Extracted records:
■ ■ ■
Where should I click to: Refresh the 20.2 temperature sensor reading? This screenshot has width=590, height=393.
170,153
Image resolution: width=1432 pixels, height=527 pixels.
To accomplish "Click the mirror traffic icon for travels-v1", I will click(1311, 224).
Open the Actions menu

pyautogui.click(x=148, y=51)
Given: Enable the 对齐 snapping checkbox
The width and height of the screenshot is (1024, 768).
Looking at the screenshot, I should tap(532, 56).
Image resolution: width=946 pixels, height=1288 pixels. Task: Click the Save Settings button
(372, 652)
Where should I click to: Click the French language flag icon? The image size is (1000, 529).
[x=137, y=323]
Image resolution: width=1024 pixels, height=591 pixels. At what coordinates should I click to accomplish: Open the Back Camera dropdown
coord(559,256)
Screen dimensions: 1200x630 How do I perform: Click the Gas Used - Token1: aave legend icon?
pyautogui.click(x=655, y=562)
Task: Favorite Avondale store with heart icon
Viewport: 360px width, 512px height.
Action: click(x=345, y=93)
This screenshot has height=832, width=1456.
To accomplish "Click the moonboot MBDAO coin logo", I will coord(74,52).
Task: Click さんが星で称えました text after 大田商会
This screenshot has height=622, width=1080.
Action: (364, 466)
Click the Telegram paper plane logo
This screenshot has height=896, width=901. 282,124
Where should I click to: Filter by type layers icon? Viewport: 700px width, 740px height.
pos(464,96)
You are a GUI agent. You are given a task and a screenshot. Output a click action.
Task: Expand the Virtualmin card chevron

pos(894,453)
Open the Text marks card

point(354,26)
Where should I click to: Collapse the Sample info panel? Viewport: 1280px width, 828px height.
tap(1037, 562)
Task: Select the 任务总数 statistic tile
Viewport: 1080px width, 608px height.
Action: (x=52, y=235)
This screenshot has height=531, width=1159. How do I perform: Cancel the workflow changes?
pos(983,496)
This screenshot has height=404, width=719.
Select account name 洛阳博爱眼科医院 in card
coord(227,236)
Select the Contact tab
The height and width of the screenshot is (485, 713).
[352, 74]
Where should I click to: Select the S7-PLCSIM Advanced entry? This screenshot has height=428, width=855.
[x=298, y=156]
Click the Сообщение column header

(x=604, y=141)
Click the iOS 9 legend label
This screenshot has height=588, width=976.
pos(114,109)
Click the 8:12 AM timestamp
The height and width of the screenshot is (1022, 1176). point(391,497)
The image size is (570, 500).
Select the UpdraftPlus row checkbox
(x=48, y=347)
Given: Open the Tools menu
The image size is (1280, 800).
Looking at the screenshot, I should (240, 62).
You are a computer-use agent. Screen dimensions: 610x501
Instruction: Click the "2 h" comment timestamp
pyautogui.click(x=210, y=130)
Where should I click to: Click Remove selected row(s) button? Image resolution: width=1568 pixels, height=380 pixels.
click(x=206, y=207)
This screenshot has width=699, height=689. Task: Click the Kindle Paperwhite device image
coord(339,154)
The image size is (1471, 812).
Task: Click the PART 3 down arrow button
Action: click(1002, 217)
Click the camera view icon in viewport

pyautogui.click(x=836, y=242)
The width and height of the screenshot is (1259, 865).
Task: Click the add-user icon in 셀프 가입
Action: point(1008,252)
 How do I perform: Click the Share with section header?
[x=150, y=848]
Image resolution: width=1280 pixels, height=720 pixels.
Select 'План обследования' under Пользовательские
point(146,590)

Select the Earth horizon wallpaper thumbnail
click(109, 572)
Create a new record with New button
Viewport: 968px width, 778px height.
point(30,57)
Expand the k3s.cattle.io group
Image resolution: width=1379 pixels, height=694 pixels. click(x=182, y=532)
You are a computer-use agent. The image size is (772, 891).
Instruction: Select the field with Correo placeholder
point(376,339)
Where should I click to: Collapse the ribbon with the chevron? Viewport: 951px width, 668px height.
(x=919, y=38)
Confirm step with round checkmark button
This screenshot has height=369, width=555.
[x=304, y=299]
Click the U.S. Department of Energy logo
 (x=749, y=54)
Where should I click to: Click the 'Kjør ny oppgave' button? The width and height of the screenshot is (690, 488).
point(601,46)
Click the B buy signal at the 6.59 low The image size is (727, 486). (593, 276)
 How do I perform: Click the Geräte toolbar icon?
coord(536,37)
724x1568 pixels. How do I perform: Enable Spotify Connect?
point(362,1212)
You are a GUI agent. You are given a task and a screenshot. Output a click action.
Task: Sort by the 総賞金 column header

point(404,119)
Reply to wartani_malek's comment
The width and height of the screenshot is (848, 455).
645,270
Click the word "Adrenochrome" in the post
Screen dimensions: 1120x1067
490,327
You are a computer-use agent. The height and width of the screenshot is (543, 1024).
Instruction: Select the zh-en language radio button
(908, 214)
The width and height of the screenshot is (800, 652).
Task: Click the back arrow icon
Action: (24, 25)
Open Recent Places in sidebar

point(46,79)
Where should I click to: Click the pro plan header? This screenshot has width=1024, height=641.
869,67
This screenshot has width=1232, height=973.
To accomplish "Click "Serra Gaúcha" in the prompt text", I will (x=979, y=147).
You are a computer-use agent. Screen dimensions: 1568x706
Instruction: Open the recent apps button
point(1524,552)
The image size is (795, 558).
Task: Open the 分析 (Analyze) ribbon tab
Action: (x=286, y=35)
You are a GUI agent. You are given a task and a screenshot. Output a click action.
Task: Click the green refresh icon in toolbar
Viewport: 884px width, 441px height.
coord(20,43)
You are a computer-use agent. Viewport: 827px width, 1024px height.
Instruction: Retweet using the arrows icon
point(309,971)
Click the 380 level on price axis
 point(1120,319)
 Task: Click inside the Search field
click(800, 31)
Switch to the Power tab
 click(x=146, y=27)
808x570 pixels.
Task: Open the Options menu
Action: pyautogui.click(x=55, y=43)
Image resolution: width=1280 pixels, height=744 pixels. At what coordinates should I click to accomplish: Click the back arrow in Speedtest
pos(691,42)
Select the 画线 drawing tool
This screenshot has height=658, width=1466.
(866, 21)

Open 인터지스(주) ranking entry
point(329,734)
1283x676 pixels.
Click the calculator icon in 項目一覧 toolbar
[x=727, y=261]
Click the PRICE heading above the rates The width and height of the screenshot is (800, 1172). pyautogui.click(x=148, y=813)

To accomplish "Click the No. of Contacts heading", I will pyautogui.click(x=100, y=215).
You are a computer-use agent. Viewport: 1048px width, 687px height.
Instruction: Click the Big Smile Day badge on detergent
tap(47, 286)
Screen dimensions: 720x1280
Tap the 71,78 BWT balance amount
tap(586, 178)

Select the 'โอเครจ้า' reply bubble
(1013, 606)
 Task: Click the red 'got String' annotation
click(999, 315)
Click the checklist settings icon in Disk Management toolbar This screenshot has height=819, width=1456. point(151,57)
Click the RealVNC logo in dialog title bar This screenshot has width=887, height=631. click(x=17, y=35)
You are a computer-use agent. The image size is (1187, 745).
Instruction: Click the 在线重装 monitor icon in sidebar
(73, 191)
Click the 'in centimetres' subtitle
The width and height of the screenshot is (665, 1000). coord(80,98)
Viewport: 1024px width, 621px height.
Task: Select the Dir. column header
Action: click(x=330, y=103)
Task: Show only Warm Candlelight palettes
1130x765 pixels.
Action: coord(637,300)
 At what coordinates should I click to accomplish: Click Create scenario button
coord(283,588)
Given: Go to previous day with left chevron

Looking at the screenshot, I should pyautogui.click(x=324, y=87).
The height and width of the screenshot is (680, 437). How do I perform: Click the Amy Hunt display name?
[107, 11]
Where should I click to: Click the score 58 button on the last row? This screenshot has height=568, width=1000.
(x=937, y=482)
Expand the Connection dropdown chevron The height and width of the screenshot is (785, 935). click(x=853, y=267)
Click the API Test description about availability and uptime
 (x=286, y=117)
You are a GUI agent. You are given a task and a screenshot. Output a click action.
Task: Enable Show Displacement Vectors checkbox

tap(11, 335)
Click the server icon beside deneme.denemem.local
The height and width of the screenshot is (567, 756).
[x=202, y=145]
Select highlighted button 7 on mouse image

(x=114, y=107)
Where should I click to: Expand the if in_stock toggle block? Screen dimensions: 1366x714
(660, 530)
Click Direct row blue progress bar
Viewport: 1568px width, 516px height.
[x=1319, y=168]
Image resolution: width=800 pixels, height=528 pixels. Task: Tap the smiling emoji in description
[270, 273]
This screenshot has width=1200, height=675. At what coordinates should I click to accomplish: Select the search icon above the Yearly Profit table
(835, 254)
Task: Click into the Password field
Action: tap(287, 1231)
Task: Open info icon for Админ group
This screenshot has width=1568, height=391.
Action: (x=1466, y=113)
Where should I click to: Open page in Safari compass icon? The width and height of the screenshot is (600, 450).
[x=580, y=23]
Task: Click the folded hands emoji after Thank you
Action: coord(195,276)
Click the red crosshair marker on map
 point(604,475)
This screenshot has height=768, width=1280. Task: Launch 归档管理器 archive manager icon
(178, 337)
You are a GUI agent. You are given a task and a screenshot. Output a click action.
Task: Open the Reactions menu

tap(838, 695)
■ ■ ■
• _Your objective_: Take the line above containing "Where should I click to: Click the 'Kjør", the line containing "You are a computer-use agent. The height", and all lines in between, and copy them exactly without anything else.

• _Answer space_:
Where should I click to: Click the 'Kjør ny oppgave' button? The width and height of the screenshot is (690, 488).
point(601,46)
Click the B buy signal at the 6.59 low The image size is (727, 486). (593, 276)
 How do I perform: Click the Geräte toolbar icon?
coord(536,37)
724x1568 pixels. How do I perform: Enable Spotify Connect?
point(362,1212)
You are a GUI agent. You are given a task and a screenshot. Output a click action.
Task: Sort by the 総賞金 column header

point(404,119)
Reply to wartani_malek's comment
The width and height of the screenshot is (848, 455).
645,270
Click the word "Adrenochrome" in the post
Screen dimensions: 1120x1067
490,327
You are a computer-use agent. The height and width of the screenshot is (543, 1024).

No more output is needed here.